Two mothers-to-be meet at the door of a house in a small Judean town not far from Jerusalem.  One young, engaged but not yet married.  The other far past her prime child-bearing years.  Both know disgrace and, I suspect, despair. One knows the sadness that comes with a life not complete.  The other the fear having a child out of wedlock often brings.  She knows death by stoning or strangulation is often the fate of women in her condition.

But this week I’ve not been able to focus on those two mothers.  I’m hearing the haunting cries of other mothers—the mothers of Newtown and mothers everywhere who have lost children to violence, to drugs, to disease.  Mothers who live, like us, in a world turned upside down.  A world where children die of hunger.  A world of children swallowed up by war.  A world where children’s lives are cut short in so many different ways.

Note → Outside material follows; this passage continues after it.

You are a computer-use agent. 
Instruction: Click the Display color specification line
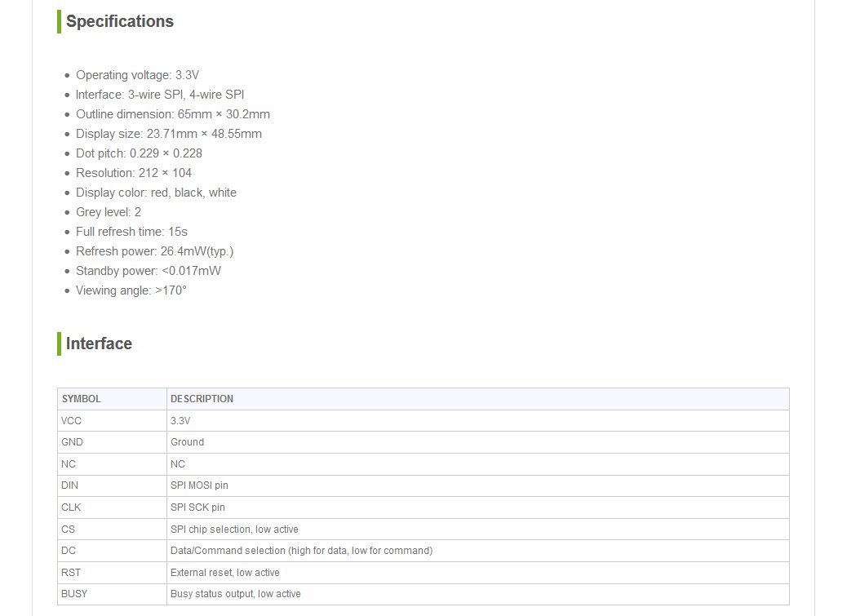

Mary and Elizabeth stand together on the threshold between despair and hope. They greet one another.  Mary, weary after her long walk from Nazareth in Galilee.  Elizabeth, now heavy with the weight of the child growing insider her.  At that very moment, the child moves in Elizabeth’s womb.  Taking Mary’s hand, Elizabeth places it on her quickening womb.  “Blessed are you and blessed is the fruit of your womb,” Elizabeth says to Mary.  Words—encouraging, healing words Mary needs to hear. No wonder Mary stays so long.  She’s found a place where she can carry her child unafraid.  At last, she dares to hope.  At last, she dares to dream.

What a dream she has.  What a hope she holds.

“All generations will call me blessed,” she responds to Elizabeth’s blessing—how bold, how brave.  

“For God is doing great things through me and the child I am bearing—God is turning the world right side up. ”  

That bold hope, that daring dream carry Mary through.  They carry her back, head held high, to Nazareth and to those who scorned her.  They carry her down the long road to Bethlehem. They carry her from the stable to the cross and to the empty tomb. That bold hope and that daring dream carry Mother Mary bold and strong through all the frustration, fear and joy that come with any child.  And in the end they carry her through her deep grief.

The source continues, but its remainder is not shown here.